それを聞いていたミホコは、「なんとなく、聞き覚えがあるかもしれない」といって、一緒に口ずさみ始めた。二人で、何度も繰り返しているうちに、鼻歌レベルからしっかりと歌えるようになってきた。


二人の様子を黙って見守っていた巫女さんは、

「いい感じになってきましたね。では、前半を男性が、後半を女性が歌ってみてください」といわれた。


二人は拝殿前に並んで立って、まずは久志彦が歌い始めた。

「あ~か~は~な~ま~~ い~き~ひ~に~み~う~く~~

ふ~ぬ~む~え~け~~ へ~ね~め~お~こ~ほ~の~~」


久志彦がミホコに目で合図を送ると、ミホコは頷いて続きを歌い始めた。

「も~と~ろ~そ~よ~~ を~て~れ~せ~ゑ~つ~る~~

す~ゆ~ん~ち~り~~ し~ゐ~た~ら~さ~や~わ~~」


ミホコが歌い終わると、拝殿内に風が巻き起こり、巫女さんがその風の中心で手を広げて、くるくると回りながら美しく舞い始めた。すると、緋袴(ひばかま)の巫女姿から、キラキラと輝く羽衣を身にまとった美しい天女に姿を変え、拝殿の奥にある本殿の中に入っていくようにスーッと姿を消してしまった。


ミホコは自分が見た光景を信じられないのか、久志彦に「巫女さんは、どこに行ったの?」と不思議そうに聞いてきた。


久志彦は巫女さんの正体は女神ではないかと予想していたので、あまり驚かなかった。女神はホツマツタヱに『ワカヒメ』や『ニフのカミ』として登場する、丹生都比売大神であると久志彦は確信した。

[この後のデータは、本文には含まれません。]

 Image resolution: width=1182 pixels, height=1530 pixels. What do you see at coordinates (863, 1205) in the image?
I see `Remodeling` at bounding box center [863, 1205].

久志彦は直感的に、自分の体のヲシテ文字が変化したのを感じた。慌ててシャツをめくり上げて、体の前面のモトアケ図を見た。消えずに残っているヲシテ文字のうち、一番外側の『アイフヘモヲスシ』の八文字がうすくなっていた。


『アイフヘモヲスシ』は『アワウタ』を表すとされる。


「あかはなま」の「ア」、「いきひにみうく」の「イ」、「ふぬむえけ」の「フ」、「へねめおこほの」の「ヘ」、「もとろそよ」の「モ」、「をてれせゑつる」の「ヲ」、「すゆんちり」の「ス」、「しゐたらさやわ」の「シ」と、『アワウタ』八句の頭韻(とういん)を並べたものが『アイフヘモヲスシ』といわれている。


久志彦が『アイフヘモヲスシ』の部分を『竹の祓布』で拭くとヲシテ文字が消えた。ミホコは驚いたまま、立ち尽くしていた。

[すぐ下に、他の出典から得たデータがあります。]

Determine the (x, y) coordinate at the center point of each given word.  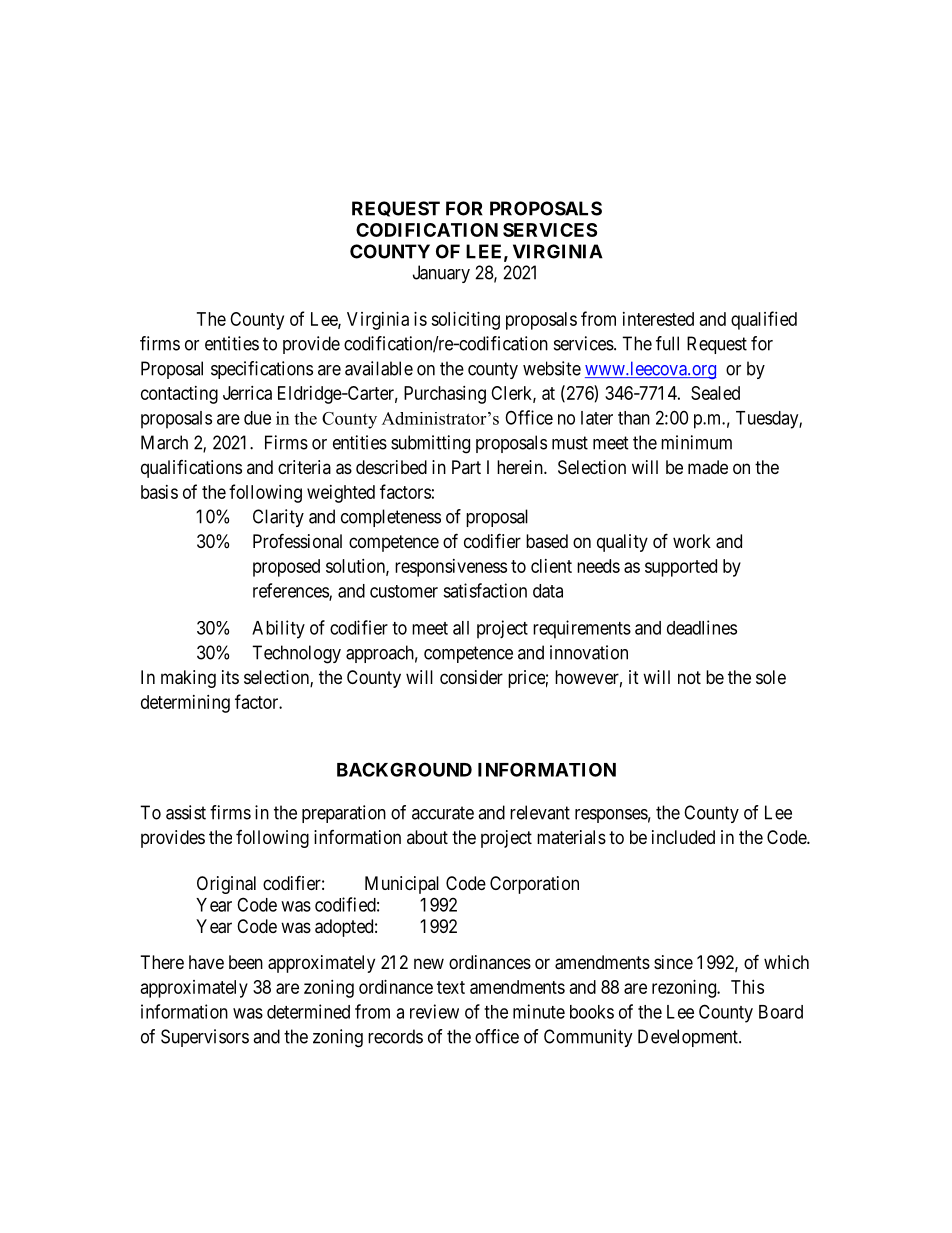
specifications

久志彦が「シャツをめくって腰の辺りを出してみて」というと、ミホコは「えっ、あっ、そういうことね」といって、背中のヲシテ文字の下の方が出るように、シャツをめくった。


久志彦が、『竹の祓布』で拭くと、予想通りヲシテ文字が消えた。

「ちゃんと、消えたよ」とミホコに伝えると、

「良かったあ」と安心したようだった。

『アワウタ』は子守歌として、受け継いでいくようだ。